Abschließend musste noch die kleine geblasene Haube vom herstellerbedingten Grat befreit werden. Mit 2.500er-Schleifpapier und anschließendem Polieren mit Rot-Weiß (eine silikonfreie Schleif- und Polierpaste aus dem Autozubehör) war das aber kein Problem (16). Danach mit der Maskierfolie abdecken, mit RAF Interior Green vor- und dann mit der Alclad-Eigenmischung überlackieren.

So entsteht der Eindruck, dass auch die Innenseiten lackiert sind. Die Fahrwerke wurden mit dem kleinen beigelegten Schraubendreher befestigt. Ob man das Modell auf dem Ständer mit eingezogenem Fahrwerk darstellen möchte, oder eben ganz „normal“, sollte man sich vorher überlegen. Denn, wie die Erfahrung zeigt, gehen die Schrauben doch recht stramm und die Gefahr das Fahrwerk oder andere Kleinteile durch unkontrolliertes „Abrutschen“ mit dem kleinen Schraubenzieher abzureißen, erscheint recht groß.

Auch die kleinen mit Magneten gehaltenen Abdeckungen für die Schrauben sind doch recht fummelig und waren bereits nach dem ersten Versuch der Rückmontage verkratzt. Die Landeklappen wurden im Innenbereich mit RAF Interior Green lackiert und montiert. Weiterhin wurde noch die kleine Antenne aus gezogenem Gießast auf den Rumpf geklebt.
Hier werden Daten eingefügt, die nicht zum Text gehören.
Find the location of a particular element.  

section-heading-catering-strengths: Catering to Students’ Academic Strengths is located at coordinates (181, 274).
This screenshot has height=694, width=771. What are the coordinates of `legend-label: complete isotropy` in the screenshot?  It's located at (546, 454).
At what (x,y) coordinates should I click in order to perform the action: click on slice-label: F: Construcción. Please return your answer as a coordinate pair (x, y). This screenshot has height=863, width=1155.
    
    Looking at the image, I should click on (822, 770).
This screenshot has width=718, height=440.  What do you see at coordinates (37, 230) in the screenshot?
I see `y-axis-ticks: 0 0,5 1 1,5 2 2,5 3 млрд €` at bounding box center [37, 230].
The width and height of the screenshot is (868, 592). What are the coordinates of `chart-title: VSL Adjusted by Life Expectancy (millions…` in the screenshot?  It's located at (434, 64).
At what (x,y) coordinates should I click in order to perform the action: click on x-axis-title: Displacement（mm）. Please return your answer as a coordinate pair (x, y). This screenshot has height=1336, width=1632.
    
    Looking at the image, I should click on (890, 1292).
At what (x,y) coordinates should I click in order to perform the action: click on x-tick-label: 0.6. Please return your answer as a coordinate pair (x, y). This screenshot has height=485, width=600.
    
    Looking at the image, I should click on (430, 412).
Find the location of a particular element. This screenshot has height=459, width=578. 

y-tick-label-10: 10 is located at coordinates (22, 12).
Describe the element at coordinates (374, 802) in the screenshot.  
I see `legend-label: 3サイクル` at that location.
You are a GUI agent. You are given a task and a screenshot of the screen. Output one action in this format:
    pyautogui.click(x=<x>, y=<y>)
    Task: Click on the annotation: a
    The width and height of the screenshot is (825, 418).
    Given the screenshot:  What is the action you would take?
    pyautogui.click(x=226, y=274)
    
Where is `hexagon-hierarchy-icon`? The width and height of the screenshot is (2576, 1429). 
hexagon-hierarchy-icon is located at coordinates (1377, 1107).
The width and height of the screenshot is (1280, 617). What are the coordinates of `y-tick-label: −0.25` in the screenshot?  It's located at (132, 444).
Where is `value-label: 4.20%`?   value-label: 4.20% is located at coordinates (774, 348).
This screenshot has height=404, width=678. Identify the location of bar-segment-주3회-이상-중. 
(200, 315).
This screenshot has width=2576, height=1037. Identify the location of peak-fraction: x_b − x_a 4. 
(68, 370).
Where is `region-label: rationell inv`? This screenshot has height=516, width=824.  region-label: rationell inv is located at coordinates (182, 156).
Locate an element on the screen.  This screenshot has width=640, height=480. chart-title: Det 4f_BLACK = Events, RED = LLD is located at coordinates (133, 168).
Der kleine Rückspiegel auf dem vorderen Cockpitteil war übrigens bei dieser Version nicht montiert. Die komplett fertig gestellte Motoreinheit konnte nun auch an den Rumpf gesteckt werden. Dann wurden die Abdeckbleche mit den kleinen Magneten aufgesetzt und siehe da, sie passten doch nicht so hundertprozentig, wie ich mir das eigentlich vorgestellt hatte.

Das bezieht sich allerdings nur auf die Seitenbleche, der Rest passt und hält ganz vernünftig. Der Slippertank unter dem Rumpf wurde ebenfalls einmal zur Probe angesteckt. Baut man die untere Kühlerverkleidung an, muss man vorher den an den Motor gesteckten unteren Kühler abziehen. Wie auch schon beim Fahrwerk angesprochen, habe ich auch hier weitere An- und Abbauversuche unterlassen.

„Prädikatsexamen”

Ein wahrlich toller Bausatz mit allem Drum und Dran, der einen Sonderplatz in der Vitrine bekommt. Die Ausstattung, Qualität und Passgenauigkeit dieses Kits lassen wirklich keine Wünsche beim Modellbauer offen.

Nicht ganz gefallen haben mir die zweiteiligen Fahrwerksbeine und die teilweise zu dicken Decals, die Probleme bereiteten. Fest steht aber, dass Tamiya hier die Qualität eines Modellbausatzes wieder einmal neu definiert und für jede Menge Bastelspaß gesorgt hat.